MATERIAL SHOWN
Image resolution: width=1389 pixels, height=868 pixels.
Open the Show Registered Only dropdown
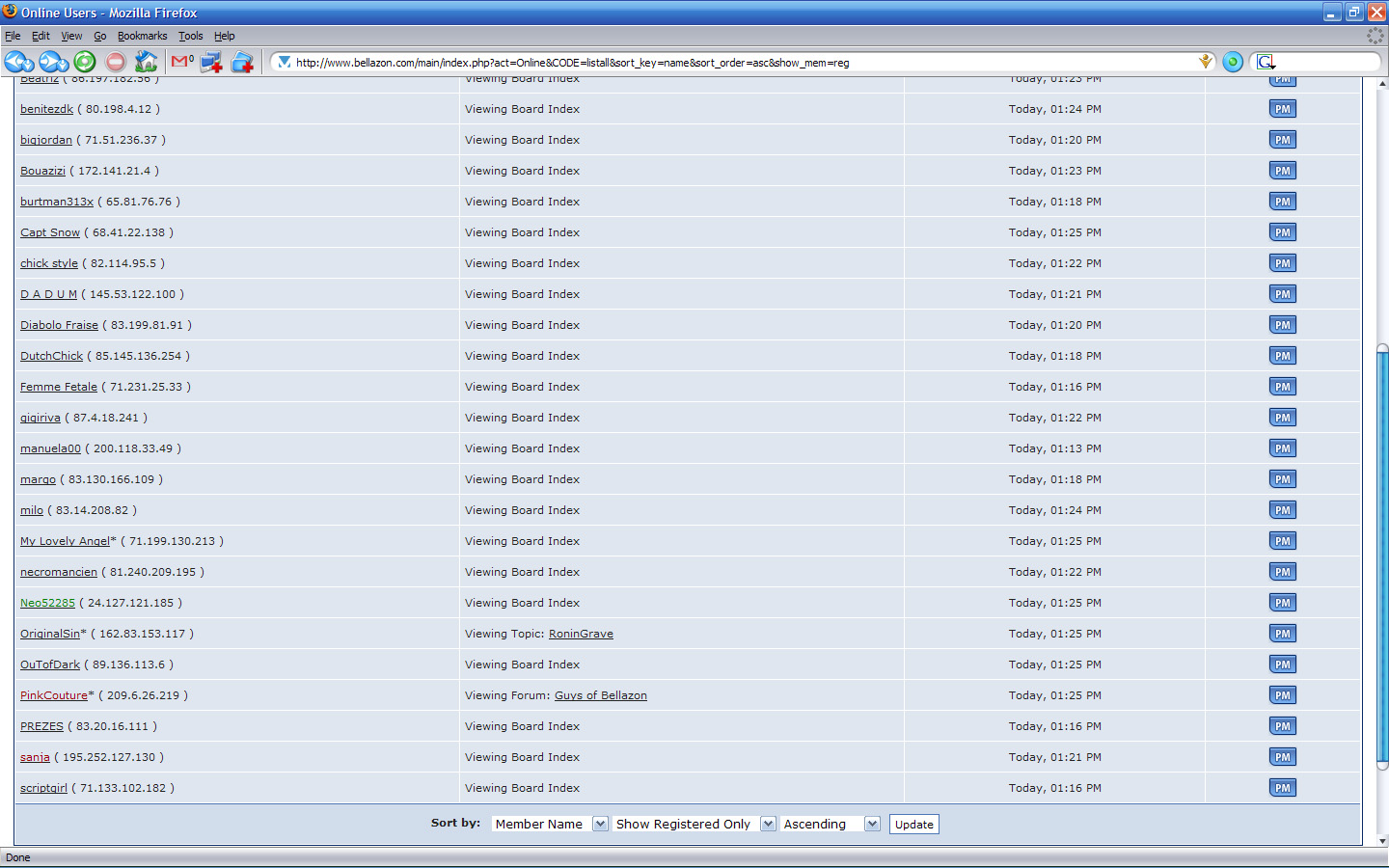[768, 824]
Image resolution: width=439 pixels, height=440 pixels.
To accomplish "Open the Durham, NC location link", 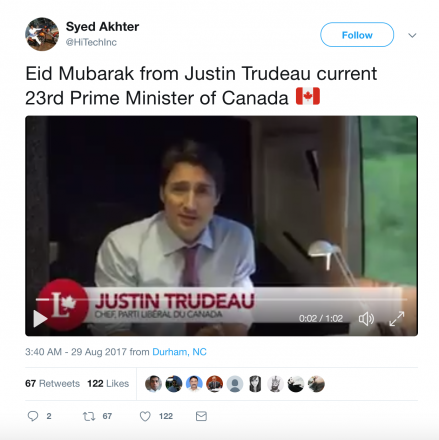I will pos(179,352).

---

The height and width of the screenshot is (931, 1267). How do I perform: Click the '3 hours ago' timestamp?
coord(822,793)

ACTIVITY
Check every line of the records, and copy the ones that hold the word "pixels".

YOUR SOLUTION
Image resolution: width=1389 pixels, height=868 pixels.
Image resolution: width=439 pixels, height=440 pixels.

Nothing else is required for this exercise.